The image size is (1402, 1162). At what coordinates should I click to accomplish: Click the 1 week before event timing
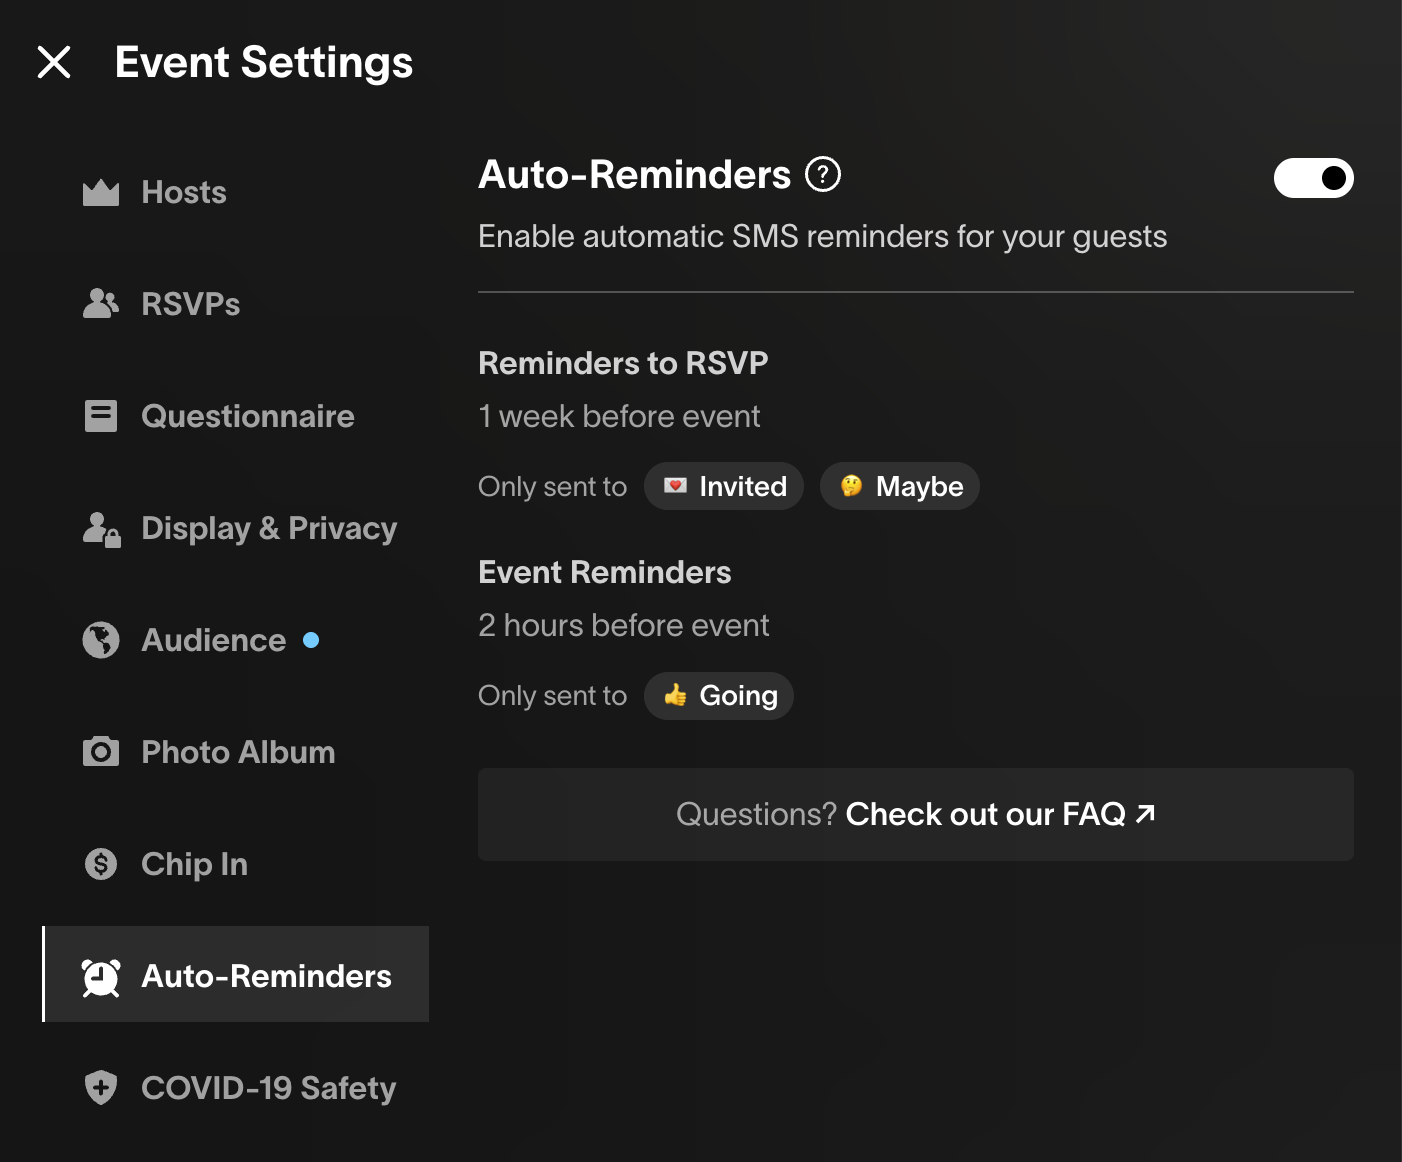point(619,416)
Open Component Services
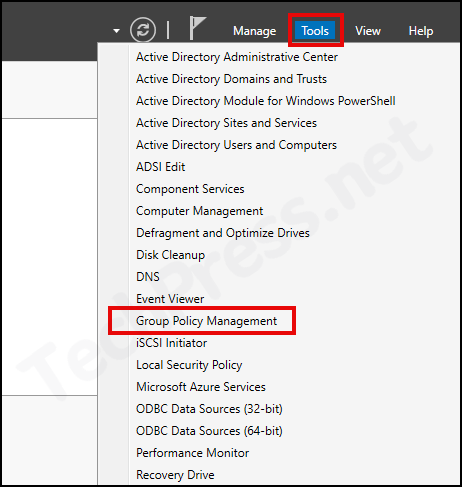 coord(190,189)
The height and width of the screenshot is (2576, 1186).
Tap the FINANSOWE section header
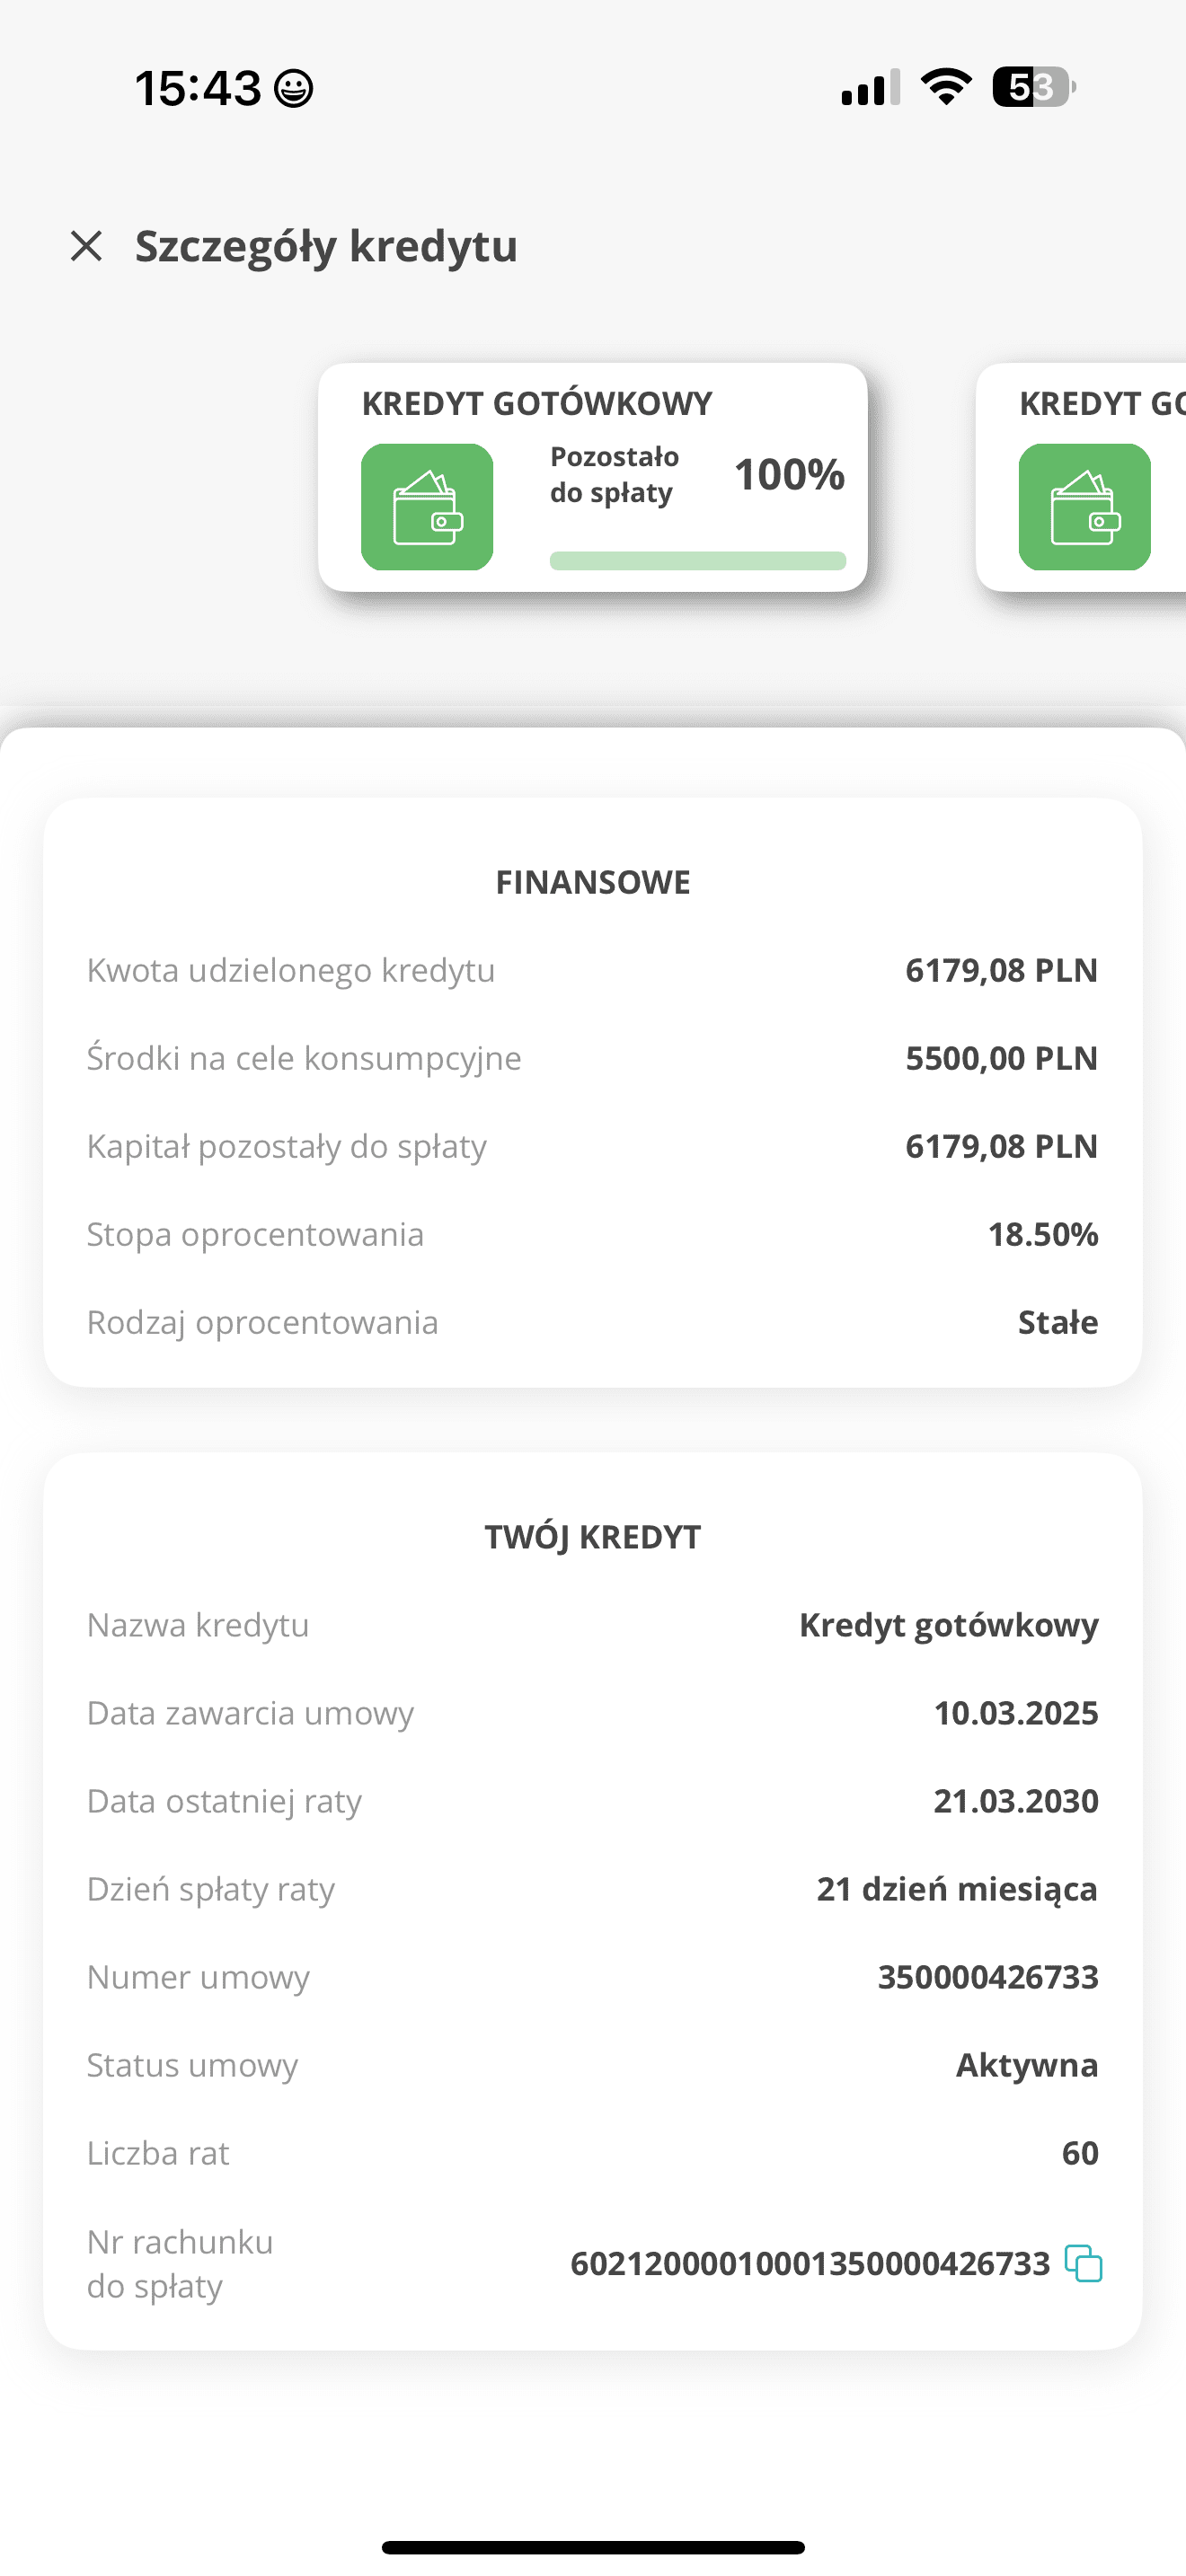pyautogui.click(x=593, y=882)
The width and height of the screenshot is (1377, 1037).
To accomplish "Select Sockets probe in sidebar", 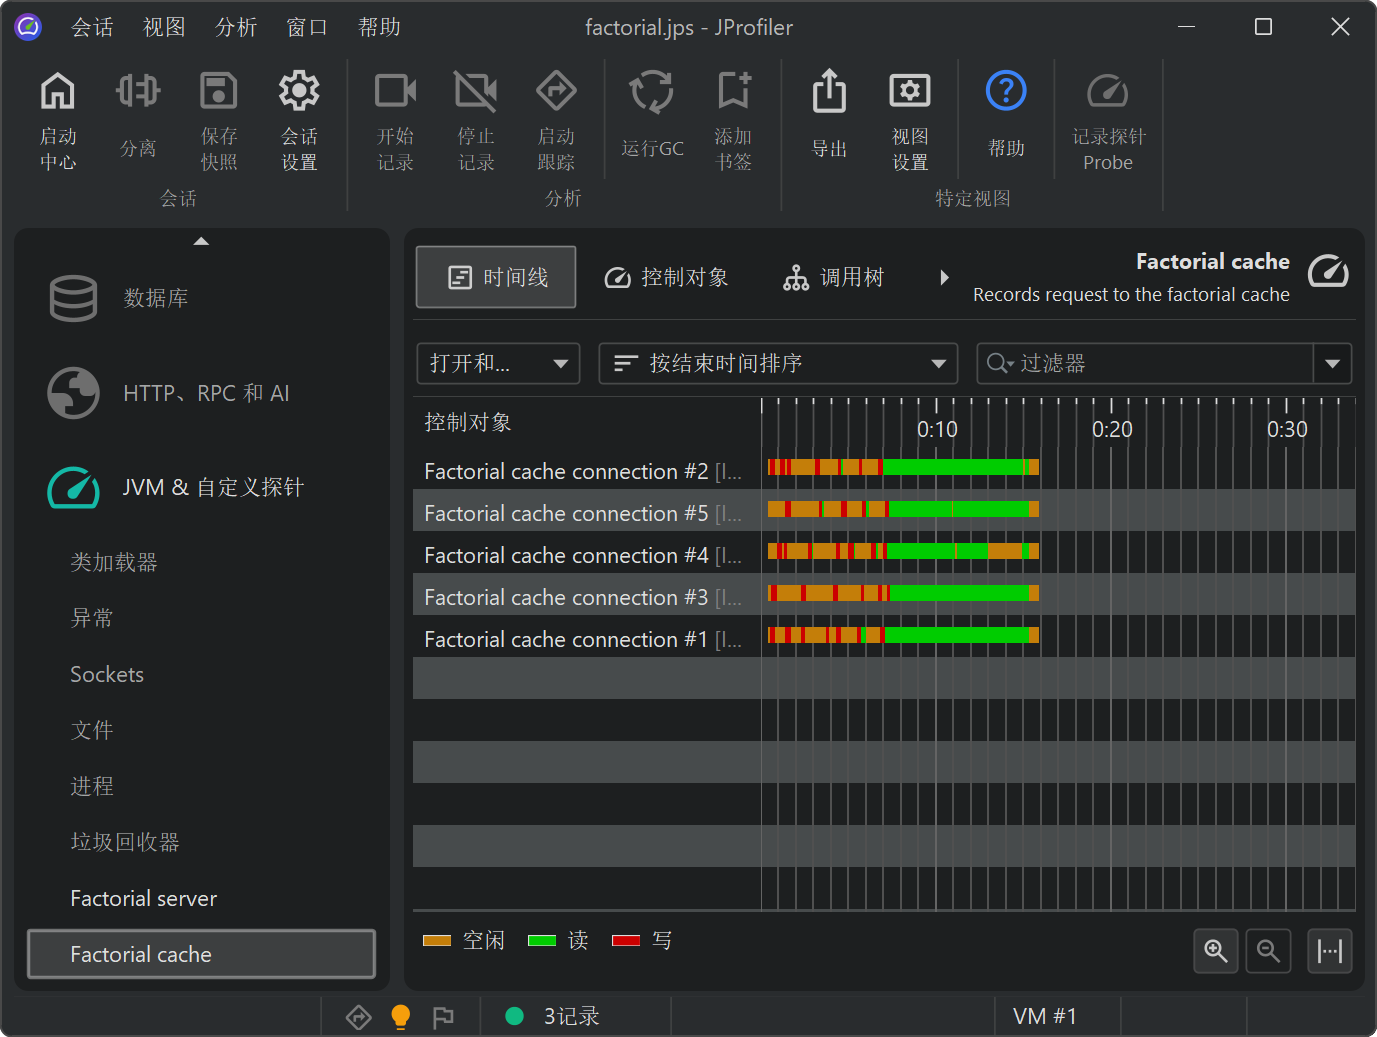I will (x=107, y=674).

## WORK TO COMPLETE
Would you show each line of the material above that contains the string "width"?

## WRITTEN SOLUTION
The height and width of the screenshot is (2576, 1186).
The width and height of the screenshot is (1377, 1037).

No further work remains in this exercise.